Diese Misserfolge führten damals zu einer mangelnden
Akzeptanz durch den Landwirt.
Außerdem ist es für die Sauenhalter zunehmend
schwierig, die vielen Impfungen erstens zu bezahlen
und zweitens arbeitstechnisch durchzuführen. Das
Impfschema muss so angepasst werden, dass man
mehrere Impfungen zu einem Arbeitsschritt zusammenfassen
kann und die Impfung muss natürlich vor
dem Infektionszeitpunkt liegen. Durch die frühzeitige
Impfkombination wie in diesem Betrieb sind die
Tiere frühzeitig geschützt und dem Landwirt wird ein
Großteil der Arbeit erspart. Wer diese Arbeit kennt,
weiß wovon ich rede.
Tiergesundheit und mehr: Wollen Sie die Ileitis-
Impfung nun auch weiteren Kunden propagieren?

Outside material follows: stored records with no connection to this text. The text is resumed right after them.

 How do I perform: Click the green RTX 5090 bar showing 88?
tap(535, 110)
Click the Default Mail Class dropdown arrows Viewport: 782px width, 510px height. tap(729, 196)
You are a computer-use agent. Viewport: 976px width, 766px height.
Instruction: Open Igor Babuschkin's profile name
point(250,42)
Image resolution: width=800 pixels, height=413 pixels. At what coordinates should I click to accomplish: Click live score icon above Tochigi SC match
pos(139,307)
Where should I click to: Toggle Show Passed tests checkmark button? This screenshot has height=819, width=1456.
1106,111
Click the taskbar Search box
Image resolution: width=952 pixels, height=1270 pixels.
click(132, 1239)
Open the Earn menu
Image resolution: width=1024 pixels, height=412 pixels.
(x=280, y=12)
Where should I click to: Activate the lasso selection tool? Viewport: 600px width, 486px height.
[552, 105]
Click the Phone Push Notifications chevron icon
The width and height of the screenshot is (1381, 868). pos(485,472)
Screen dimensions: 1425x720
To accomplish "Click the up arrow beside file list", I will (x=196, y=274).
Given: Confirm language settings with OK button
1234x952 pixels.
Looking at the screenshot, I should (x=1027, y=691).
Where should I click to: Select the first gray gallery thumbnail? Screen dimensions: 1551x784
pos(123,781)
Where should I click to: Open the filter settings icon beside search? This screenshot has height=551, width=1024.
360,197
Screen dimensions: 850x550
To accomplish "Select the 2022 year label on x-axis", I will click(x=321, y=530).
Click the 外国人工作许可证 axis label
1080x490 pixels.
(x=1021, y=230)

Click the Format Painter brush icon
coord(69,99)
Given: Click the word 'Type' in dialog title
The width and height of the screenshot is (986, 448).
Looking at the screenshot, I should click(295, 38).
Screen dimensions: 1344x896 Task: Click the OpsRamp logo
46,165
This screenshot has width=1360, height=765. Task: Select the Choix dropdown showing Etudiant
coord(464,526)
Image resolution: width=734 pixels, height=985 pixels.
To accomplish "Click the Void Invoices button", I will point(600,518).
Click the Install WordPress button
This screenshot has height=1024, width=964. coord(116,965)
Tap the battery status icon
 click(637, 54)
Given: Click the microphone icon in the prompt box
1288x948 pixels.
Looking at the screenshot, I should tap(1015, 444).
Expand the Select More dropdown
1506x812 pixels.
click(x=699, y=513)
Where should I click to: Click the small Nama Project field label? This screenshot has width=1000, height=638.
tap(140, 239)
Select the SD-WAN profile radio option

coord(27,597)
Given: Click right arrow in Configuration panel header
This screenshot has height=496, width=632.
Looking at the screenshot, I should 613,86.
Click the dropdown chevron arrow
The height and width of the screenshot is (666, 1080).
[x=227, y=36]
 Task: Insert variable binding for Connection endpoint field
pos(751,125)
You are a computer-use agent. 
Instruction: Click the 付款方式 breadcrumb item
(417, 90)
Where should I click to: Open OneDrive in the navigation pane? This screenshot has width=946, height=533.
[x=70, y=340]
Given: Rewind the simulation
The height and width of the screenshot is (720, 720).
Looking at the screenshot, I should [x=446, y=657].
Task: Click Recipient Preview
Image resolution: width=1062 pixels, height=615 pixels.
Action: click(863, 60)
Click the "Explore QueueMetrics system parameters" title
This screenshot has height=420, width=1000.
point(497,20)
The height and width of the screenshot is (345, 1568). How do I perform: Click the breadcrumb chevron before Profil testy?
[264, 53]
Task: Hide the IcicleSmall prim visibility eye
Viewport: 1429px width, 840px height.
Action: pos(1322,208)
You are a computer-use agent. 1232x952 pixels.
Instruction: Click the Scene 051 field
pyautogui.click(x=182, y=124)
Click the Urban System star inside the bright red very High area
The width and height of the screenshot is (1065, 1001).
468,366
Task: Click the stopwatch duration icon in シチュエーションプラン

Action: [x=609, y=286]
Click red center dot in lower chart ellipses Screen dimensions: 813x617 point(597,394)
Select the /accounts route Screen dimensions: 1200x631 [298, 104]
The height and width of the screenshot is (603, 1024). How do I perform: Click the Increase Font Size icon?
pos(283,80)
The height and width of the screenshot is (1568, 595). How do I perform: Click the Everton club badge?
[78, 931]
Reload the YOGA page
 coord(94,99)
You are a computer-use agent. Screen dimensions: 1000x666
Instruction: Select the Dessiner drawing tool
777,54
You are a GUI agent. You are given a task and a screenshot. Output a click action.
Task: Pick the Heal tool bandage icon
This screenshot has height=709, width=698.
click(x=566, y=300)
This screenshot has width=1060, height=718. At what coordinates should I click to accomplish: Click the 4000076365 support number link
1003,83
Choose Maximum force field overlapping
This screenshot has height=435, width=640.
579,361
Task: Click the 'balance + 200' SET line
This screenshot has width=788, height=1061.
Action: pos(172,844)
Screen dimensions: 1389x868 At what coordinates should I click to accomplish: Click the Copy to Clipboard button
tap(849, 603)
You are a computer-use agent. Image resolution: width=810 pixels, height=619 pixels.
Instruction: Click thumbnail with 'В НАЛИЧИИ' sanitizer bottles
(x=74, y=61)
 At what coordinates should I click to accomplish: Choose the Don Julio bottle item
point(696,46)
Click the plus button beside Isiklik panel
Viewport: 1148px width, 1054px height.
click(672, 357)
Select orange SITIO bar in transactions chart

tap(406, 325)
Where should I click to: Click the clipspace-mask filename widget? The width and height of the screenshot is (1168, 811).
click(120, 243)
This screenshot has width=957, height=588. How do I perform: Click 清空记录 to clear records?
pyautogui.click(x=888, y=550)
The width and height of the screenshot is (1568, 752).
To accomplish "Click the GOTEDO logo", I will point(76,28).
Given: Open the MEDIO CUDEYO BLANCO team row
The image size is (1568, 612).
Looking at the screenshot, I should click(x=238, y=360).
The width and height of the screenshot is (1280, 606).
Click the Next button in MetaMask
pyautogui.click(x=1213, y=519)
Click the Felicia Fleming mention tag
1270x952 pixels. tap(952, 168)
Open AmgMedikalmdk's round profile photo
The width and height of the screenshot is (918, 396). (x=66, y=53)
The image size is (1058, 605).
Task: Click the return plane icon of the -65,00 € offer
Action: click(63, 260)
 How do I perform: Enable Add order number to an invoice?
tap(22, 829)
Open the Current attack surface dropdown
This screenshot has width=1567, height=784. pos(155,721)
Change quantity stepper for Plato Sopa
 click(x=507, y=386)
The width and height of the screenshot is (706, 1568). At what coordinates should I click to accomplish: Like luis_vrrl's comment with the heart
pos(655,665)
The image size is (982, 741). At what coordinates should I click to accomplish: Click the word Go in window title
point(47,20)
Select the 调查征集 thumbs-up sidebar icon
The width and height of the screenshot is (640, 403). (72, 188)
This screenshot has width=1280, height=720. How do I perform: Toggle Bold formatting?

Dr. Edmund Bölling: Wenn die Ileitis-Impfung in
diesem Betrieb den gewünschten Erfolg bringt, kann
ich mir gut vorstellen, weitere Betriebe auf diese
Möglichkeit anzusprechen, obwohl die Kostensituation
es derzeit immer noch erschwert, den Landwirten
weitere Impfungen vorzustellen. Eventuell kann die
aktuelle Preissenkung für den Ileitis-Impfstoff hier
helfen. Wie der hier vorgestellte Betrieb wollen viele
Landwirte weg vom Antibiotikaeinsatz.